Tuesday, May 29, 2018

The Old Dark House [dir. James Whale]

I'd had one of those really awful days at work yesterday, and it was with something of "Thank God for this!" that I picked from the mailbox, my copy of the UK blu-ray for James Whale's The Old Dark House (TODH). I had heard of this Universal / Carl Laemmle Jr production years ago in the same context as The Cat and the Canary. I had then even watched it in a horribly poor public domain rip where you could barely make out some of the darker scenes and the audio was rife with drop outs and slowdowns and all manner of distortion.

Visually, this new new 4K restoration (by Cohen Films) is a revelation and one can properly admire the opulent Gothic production design and Whale's lighting choices. The audio still has some issues with hiss and higher frequencies but what you have here is far superior to any previous release, which means that the film can be judged on its own terms, so how does it hold up?

TODH is set in a remote mansion to which different sets of travelers rush to ask for shelter in the midst of a torrential downpour and landslide. The first group consists of the bickering Waverton couple (Raymond Massey and the lovely Gloria Stuart) and their debonair bachelor friend Penderel (Melvyn Douglas), while the second is the self-made wealthy Sir William Porterhouse (Charles Laughton, seeming to use a Scottish/Welsh accent, I can't say which) and his "companion" Gladys (Lilian Bond). While a dry roof and a fire would seem just what these wayfarers need, they are intimidated by their very strange hosts, the Femm family, and their imposing valet Morgan (Boris Karloff, doing another dialog-less monster part for Whale).

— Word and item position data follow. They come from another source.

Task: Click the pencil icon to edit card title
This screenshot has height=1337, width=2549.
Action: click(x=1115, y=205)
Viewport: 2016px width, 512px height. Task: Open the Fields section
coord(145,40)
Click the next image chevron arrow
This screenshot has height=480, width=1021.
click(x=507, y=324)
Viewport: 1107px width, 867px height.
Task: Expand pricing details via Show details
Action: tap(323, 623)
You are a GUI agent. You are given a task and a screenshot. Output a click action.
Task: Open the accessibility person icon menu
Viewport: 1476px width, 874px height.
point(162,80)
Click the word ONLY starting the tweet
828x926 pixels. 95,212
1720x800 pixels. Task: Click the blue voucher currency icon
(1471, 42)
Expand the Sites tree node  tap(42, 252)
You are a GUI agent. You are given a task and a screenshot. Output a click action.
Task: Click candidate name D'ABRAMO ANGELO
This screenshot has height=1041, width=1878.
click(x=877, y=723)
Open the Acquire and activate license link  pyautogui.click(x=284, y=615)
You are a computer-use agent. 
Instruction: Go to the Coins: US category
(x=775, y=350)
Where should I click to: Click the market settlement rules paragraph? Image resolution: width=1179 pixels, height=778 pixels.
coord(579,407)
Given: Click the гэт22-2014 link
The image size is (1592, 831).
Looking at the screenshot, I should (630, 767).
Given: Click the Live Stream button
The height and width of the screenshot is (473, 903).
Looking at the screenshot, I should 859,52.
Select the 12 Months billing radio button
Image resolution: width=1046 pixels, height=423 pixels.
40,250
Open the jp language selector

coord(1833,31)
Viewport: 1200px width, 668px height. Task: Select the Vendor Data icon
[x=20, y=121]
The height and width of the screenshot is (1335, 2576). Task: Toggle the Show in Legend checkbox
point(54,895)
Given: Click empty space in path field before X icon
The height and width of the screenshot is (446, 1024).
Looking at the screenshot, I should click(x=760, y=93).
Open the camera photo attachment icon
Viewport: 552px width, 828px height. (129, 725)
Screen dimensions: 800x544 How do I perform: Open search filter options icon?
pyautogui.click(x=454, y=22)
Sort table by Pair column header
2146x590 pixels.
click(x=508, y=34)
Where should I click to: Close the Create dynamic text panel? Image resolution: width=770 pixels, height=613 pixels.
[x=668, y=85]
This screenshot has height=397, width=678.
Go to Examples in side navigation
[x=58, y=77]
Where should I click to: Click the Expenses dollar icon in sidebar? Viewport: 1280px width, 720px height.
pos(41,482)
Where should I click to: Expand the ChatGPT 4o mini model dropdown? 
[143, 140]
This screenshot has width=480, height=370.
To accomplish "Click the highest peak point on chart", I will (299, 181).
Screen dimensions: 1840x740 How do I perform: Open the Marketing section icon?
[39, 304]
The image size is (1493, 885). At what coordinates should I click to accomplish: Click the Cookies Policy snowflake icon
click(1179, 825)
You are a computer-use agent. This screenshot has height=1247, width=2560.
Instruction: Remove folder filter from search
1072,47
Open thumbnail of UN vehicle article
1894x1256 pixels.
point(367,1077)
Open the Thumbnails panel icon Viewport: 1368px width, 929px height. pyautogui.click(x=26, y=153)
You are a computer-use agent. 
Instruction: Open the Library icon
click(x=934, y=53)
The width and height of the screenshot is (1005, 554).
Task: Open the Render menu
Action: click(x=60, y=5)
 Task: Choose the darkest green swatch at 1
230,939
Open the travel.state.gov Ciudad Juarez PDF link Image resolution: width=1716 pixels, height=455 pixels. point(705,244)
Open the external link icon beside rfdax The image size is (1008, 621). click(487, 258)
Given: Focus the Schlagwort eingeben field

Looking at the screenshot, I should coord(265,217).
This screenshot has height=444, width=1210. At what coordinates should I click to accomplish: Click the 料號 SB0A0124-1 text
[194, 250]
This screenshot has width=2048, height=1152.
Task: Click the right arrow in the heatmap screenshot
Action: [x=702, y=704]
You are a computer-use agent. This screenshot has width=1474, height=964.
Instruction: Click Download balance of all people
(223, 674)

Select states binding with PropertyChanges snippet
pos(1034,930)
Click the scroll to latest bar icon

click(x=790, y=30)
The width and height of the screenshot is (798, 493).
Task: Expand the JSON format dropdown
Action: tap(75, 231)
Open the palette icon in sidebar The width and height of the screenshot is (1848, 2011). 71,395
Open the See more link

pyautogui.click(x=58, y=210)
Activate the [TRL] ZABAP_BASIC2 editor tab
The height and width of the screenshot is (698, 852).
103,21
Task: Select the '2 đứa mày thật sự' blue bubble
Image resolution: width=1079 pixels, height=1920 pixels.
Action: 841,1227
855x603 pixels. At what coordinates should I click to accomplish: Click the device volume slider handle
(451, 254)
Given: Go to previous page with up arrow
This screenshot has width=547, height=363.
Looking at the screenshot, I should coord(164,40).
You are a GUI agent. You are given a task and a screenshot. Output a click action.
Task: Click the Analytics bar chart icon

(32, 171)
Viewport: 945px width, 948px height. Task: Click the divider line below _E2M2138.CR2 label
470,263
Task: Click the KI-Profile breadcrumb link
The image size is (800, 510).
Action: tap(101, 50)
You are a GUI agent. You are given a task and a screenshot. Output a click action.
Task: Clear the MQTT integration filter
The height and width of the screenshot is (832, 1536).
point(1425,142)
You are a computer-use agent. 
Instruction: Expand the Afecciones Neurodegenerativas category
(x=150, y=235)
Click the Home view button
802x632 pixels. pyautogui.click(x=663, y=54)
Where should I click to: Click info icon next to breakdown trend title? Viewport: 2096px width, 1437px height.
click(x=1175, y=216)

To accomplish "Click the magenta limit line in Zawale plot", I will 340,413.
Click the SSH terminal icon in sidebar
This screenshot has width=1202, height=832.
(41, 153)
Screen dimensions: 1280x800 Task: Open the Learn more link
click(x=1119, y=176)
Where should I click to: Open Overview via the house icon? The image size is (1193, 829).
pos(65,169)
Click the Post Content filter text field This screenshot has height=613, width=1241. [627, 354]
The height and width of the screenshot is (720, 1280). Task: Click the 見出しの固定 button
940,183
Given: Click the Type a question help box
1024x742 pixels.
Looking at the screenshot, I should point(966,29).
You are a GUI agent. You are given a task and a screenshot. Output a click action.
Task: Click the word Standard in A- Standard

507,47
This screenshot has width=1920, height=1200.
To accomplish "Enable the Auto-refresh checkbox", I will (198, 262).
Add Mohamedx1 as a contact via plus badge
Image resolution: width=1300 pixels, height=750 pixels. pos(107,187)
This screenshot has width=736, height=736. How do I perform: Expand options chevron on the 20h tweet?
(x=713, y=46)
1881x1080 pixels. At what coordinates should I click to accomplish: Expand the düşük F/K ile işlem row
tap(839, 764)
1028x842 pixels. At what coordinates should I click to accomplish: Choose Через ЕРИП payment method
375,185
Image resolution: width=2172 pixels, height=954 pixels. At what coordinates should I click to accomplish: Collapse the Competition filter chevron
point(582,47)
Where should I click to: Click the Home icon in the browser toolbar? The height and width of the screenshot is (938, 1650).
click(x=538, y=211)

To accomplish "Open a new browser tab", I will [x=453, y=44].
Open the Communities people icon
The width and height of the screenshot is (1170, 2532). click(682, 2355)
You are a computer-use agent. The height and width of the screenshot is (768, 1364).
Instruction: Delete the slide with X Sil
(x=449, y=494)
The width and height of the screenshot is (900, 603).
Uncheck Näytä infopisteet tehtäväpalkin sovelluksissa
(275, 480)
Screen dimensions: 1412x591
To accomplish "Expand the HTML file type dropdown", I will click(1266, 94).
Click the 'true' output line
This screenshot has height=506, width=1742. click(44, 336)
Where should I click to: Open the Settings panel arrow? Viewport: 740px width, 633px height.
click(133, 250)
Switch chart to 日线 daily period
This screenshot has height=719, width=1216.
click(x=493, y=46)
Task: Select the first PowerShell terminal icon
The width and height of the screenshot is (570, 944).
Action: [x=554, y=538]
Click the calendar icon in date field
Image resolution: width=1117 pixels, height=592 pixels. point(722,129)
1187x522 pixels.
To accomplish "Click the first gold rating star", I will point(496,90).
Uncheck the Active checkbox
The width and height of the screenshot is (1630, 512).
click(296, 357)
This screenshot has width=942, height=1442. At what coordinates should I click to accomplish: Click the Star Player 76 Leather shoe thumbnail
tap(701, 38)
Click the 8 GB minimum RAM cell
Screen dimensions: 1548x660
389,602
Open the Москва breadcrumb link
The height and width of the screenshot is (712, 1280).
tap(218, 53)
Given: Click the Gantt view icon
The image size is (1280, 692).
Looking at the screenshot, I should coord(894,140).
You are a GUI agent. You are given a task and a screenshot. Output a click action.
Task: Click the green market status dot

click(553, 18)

TODH is an interesting combination of screwball comedy and Gothic horror, and manages a nice balancing act between the two. Whale as director makes some excellent use of traditional horror devices like mirrors and shadows and locked doors. Unlike some latter-day classics of horror-comedy it is not a genre spoof / send-up. Of course, for these modern days, the horror element is rather dated (and the non-immersive sound quality keeps the action at a distance), and for a while one may wonder if the film is going to be anything other than a comedy of eccentric manners, but there are some effective moments once Morgan goes berserk and the insanity of the Femm family is on full display. Soaking in its pleasantly creaky atmosphere (with some Bailey's Irish Cream at my side), I had a nice viewing experience. TODH is not a "Universal" (ha!) recommendation but anyone who likes their old horror pictures should give this one a shot.